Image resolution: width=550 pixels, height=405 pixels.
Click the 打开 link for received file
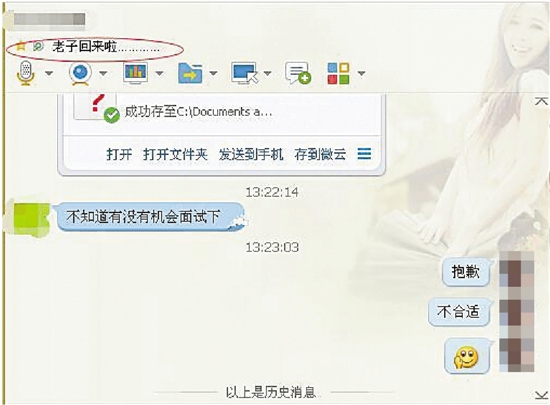(119, 154)
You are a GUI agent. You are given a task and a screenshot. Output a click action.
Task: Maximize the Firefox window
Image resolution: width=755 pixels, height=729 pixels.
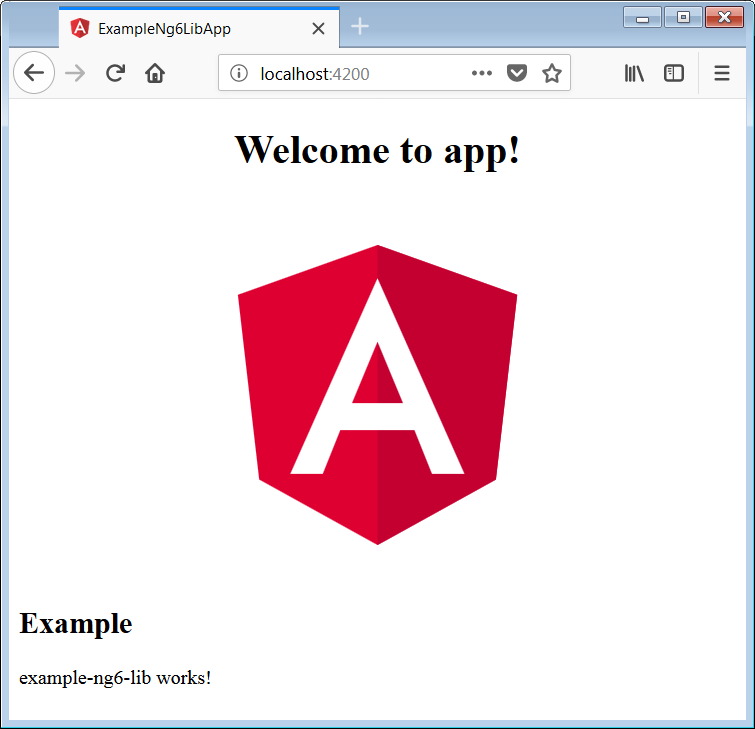click(x=682, y=17)
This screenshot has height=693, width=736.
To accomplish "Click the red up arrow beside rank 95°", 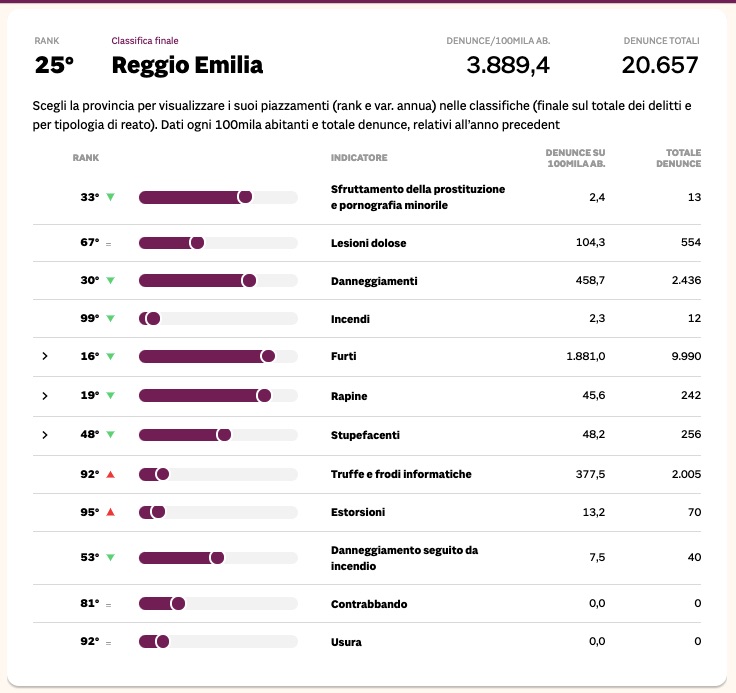I will (110, 512).
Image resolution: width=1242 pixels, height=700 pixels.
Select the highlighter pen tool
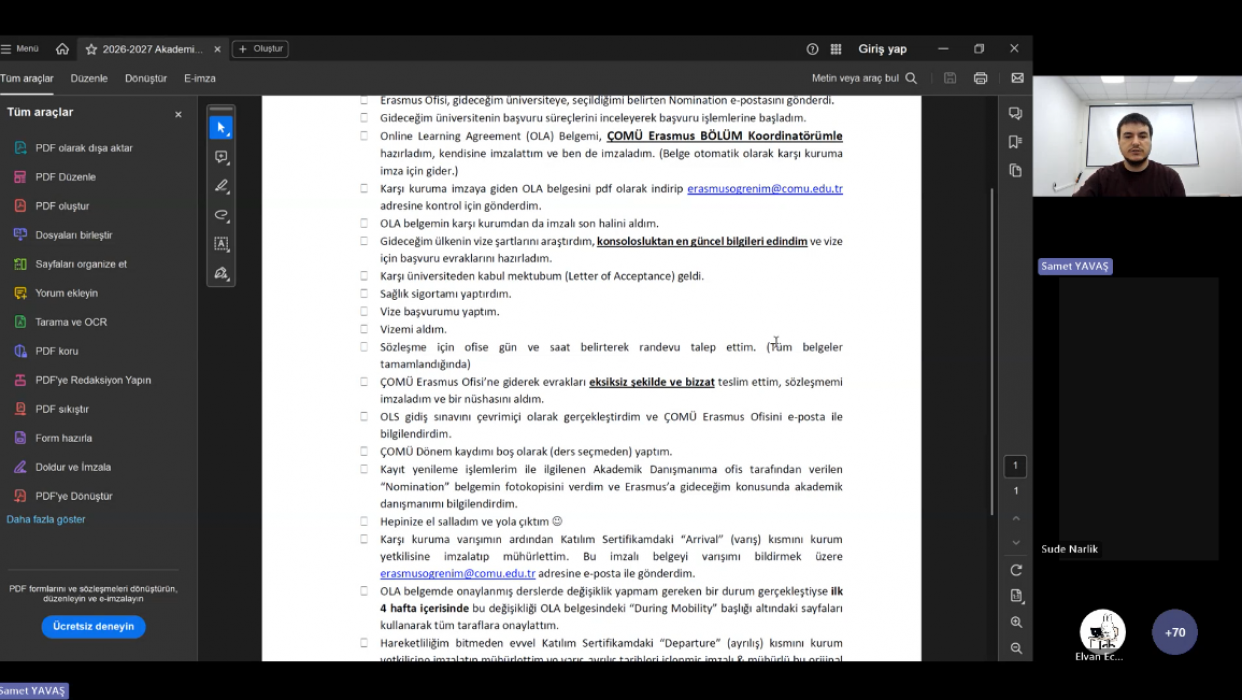[x=221, y=186]
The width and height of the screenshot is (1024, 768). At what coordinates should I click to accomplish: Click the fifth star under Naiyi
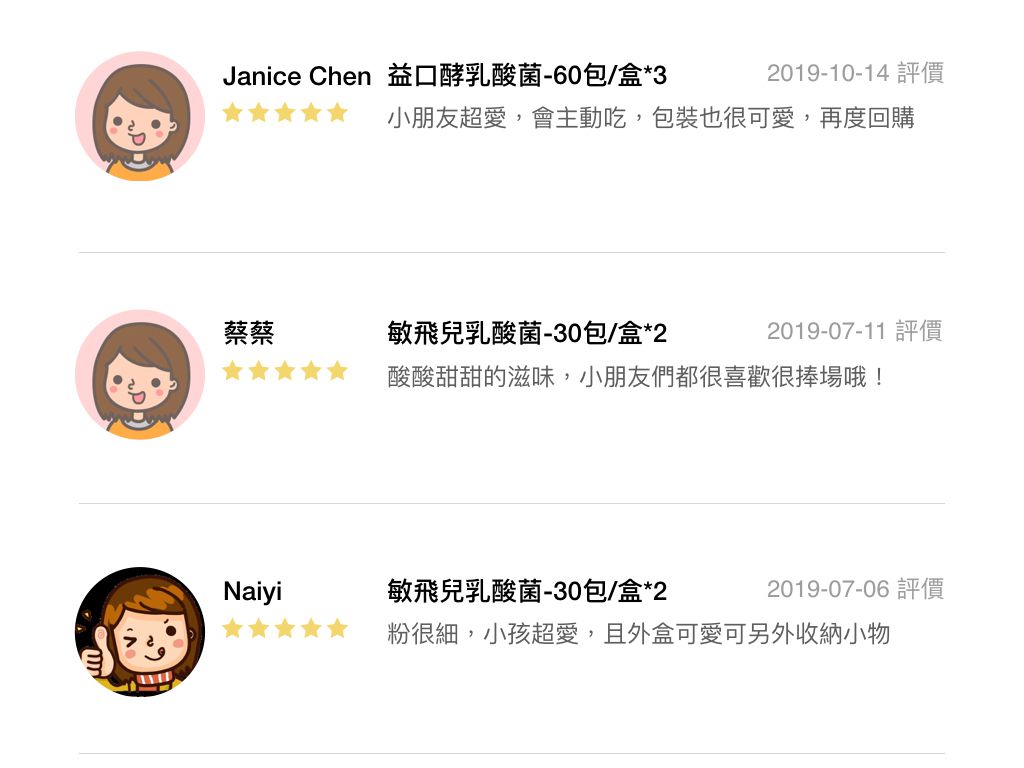[337, 629]
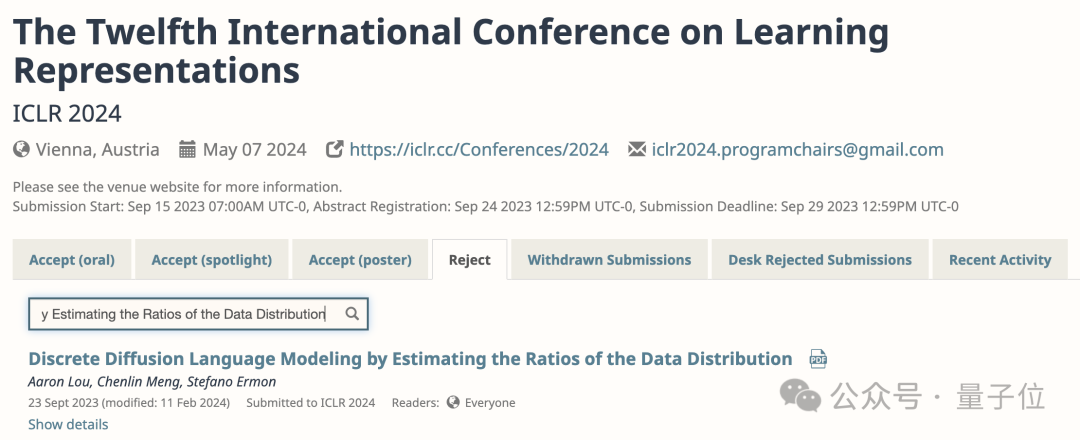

→ PROMPT: Word for word, give again the lines from the line holding "Image resolution: width=1242" through the last line of the material, both included; pictures are not part of the copy.

→ EXPECTED ANSWER:
Image resolution: width=1242 pixels, height=700 pixels.
Select the highlighter pen tool
[x=221, y=186]
The width and height of the screenshot is (1024, 768). At what coordinates should I click to accomplish: Click the fifth star under Naiyi
[337, 629]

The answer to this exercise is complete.